** Start Exercise material **

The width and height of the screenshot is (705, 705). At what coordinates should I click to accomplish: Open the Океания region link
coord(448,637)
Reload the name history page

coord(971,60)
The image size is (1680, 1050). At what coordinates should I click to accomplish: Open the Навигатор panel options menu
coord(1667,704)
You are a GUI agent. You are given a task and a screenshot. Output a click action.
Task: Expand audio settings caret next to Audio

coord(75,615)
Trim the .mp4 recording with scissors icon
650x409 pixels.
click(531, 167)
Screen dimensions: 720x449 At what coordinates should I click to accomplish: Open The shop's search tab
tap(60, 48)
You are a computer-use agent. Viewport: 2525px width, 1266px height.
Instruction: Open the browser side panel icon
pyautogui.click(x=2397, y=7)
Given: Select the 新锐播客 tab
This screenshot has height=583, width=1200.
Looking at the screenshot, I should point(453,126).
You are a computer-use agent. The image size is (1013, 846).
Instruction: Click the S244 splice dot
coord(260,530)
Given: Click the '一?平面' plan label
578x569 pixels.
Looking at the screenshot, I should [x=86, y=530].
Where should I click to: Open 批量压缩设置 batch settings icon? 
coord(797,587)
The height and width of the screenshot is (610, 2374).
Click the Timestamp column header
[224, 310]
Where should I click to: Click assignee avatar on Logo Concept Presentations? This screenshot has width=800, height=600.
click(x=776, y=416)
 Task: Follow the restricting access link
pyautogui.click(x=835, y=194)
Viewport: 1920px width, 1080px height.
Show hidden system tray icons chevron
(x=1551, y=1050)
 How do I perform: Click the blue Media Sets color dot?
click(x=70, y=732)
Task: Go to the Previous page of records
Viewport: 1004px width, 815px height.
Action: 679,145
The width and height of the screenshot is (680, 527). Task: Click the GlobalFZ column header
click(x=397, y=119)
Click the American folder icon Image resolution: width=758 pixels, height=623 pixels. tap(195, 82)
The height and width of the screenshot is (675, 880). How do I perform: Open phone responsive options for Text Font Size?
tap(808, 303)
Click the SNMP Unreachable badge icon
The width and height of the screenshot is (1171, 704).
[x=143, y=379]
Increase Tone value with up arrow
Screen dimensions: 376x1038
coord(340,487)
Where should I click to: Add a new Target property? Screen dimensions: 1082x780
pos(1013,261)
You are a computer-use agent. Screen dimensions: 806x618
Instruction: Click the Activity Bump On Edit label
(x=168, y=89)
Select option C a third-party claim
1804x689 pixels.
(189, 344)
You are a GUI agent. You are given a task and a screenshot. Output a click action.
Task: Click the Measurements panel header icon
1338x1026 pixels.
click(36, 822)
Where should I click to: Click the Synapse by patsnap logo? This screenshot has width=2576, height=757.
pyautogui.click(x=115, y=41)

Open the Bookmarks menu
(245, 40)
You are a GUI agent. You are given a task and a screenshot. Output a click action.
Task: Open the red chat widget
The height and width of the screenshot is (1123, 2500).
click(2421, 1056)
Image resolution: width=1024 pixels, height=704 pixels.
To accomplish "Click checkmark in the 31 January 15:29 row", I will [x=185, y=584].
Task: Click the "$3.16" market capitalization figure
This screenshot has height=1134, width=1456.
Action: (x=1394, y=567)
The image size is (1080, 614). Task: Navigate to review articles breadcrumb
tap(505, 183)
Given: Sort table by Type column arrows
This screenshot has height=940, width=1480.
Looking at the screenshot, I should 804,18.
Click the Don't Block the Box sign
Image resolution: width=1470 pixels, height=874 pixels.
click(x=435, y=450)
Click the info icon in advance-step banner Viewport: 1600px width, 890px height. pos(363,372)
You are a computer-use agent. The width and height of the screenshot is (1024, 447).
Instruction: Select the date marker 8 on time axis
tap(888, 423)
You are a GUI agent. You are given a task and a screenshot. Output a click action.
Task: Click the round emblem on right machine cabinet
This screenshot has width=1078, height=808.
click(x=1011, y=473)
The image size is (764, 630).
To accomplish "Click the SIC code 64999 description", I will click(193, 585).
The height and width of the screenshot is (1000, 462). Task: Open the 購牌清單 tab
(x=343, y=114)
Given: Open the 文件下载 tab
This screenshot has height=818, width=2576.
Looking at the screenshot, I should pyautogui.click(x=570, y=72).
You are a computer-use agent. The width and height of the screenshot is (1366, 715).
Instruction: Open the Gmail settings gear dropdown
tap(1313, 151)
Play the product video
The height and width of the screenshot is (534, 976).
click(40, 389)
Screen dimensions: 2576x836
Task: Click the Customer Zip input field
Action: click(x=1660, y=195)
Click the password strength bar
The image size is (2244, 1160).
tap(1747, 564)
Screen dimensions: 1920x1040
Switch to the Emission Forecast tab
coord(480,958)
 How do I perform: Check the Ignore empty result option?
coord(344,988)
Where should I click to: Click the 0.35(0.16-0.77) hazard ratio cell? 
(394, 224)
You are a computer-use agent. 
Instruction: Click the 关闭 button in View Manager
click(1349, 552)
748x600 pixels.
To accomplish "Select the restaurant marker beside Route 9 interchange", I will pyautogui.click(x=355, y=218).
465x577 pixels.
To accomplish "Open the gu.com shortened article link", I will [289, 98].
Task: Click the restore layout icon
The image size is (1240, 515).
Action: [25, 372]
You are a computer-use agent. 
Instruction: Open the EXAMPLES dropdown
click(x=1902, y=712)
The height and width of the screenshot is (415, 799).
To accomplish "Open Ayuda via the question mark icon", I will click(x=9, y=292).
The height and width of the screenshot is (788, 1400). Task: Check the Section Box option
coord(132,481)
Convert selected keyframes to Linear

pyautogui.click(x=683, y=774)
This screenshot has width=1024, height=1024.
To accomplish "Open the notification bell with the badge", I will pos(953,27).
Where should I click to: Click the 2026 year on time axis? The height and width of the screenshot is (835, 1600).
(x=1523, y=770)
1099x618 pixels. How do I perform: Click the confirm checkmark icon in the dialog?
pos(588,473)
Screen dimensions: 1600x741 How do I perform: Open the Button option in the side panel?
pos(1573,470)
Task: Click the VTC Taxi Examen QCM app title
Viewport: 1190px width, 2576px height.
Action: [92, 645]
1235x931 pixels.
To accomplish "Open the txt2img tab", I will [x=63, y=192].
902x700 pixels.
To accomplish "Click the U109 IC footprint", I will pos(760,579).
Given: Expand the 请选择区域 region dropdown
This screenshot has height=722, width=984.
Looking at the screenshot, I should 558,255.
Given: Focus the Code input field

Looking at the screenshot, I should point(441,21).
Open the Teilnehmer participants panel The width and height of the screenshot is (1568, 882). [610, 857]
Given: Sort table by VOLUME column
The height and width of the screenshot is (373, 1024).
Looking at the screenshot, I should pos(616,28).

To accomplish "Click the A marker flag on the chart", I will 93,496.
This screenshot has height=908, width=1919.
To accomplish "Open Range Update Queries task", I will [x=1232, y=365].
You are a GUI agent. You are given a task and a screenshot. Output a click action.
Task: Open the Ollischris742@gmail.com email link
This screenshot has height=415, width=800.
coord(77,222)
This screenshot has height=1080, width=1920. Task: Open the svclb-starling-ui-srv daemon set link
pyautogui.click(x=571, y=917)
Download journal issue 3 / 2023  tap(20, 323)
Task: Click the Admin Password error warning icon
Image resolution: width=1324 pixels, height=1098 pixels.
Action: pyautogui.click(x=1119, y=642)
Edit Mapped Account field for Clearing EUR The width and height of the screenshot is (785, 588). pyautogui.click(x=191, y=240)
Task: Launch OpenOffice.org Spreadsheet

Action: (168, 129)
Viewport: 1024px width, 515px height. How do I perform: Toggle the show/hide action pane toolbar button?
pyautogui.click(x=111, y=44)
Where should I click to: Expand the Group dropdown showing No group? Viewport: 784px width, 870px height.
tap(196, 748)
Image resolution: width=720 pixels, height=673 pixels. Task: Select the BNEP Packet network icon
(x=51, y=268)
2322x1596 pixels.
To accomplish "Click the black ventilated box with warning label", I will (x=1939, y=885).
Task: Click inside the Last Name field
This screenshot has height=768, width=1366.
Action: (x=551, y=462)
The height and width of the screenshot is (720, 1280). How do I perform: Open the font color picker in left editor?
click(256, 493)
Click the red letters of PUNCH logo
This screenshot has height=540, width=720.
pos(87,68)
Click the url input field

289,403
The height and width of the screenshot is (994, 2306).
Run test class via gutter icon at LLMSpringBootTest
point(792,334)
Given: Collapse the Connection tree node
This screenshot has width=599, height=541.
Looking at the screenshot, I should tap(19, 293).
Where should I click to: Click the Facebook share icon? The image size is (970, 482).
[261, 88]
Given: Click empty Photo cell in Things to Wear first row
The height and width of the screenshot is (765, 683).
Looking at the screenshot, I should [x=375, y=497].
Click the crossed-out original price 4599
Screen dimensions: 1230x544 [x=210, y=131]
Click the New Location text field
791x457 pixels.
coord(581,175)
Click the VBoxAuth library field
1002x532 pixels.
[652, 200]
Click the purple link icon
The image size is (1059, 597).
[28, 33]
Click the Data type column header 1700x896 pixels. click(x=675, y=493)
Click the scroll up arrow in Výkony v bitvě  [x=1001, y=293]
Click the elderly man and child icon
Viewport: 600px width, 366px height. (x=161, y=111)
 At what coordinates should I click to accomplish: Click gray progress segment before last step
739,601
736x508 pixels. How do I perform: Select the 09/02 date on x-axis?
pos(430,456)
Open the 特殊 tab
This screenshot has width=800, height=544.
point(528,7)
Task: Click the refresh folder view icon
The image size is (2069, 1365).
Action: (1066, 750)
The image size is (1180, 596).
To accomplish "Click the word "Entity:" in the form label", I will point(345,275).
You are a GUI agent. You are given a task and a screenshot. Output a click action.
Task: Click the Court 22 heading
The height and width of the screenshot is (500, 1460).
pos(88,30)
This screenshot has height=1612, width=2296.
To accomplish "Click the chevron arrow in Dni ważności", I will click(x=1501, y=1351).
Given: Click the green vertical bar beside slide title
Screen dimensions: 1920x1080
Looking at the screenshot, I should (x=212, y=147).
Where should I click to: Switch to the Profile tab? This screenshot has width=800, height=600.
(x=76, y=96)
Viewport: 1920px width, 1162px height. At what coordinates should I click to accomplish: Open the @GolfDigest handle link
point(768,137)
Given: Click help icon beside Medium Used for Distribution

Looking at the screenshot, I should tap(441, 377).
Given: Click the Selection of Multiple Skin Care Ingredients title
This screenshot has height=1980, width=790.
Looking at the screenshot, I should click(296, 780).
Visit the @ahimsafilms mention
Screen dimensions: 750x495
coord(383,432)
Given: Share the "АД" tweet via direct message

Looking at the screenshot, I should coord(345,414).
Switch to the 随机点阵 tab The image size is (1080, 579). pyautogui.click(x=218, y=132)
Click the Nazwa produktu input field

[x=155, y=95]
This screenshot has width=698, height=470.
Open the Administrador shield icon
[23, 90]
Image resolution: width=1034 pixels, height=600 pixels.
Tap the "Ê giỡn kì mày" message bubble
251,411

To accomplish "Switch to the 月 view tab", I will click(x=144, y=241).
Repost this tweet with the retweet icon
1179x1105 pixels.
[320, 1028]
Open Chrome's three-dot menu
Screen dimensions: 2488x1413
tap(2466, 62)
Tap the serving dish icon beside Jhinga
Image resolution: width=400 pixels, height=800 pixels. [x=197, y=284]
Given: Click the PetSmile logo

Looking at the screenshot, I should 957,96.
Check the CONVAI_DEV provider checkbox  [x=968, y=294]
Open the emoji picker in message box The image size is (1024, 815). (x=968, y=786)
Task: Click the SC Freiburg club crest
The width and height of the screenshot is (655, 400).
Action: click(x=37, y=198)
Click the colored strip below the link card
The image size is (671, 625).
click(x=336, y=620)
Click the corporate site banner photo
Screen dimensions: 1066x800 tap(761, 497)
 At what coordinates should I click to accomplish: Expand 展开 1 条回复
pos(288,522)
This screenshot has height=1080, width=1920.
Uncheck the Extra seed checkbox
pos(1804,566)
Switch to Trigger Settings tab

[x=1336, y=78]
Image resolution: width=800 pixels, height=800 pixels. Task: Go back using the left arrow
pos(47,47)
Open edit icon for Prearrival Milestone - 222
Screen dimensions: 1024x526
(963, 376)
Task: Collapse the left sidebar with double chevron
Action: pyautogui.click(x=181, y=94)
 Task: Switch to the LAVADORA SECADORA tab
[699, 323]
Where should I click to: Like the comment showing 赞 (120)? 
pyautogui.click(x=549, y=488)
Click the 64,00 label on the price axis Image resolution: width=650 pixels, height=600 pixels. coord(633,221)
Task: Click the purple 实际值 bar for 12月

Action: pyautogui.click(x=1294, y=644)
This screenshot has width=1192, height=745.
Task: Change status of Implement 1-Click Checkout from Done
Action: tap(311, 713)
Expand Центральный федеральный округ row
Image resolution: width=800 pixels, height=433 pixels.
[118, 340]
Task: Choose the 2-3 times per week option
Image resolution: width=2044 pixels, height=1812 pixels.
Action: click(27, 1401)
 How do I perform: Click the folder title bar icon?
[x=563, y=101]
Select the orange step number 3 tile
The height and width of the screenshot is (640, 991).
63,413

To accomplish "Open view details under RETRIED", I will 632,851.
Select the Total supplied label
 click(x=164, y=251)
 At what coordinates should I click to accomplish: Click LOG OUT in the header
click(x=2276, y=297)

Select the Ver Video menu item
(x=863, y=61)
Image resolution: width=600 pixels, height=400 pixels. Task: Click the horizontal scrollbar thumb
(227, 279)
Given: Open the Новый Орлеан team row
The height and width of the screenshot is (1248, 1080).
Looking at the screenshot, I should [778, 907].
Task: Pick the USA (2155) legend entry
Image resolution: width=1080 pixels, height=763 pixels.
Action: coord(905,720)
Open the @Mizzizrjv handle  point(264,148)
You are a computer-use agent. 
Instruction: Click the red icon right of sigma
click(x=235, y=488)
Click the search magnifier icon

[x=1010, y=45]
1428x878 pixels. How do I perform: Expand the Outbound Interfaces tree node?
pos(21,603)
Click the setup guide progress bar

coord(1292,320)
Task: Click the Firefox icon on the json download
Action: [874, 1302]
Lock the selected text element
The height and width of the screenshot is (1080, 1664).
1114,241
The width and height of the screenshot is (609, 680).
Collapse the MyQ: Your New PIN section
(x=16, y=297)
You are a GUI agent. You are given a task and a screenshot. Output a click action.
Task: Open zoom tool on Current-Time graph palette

** End Exercise material **

Exercise goal
Show every line of the entries that contains the word "with". Case counts.

Correct result
Trim the .mp4 recording with scissors icon
Increase Tone value with up arrow
To accomplish "Open the notification bell with the badge", I will pos(953,27).
To accomplish "Click the black ventilated box with warning label", I will (x=1939, y=885).
Repost this tweet with the retweet icon
Task: Collapse the left sidebar with double chevron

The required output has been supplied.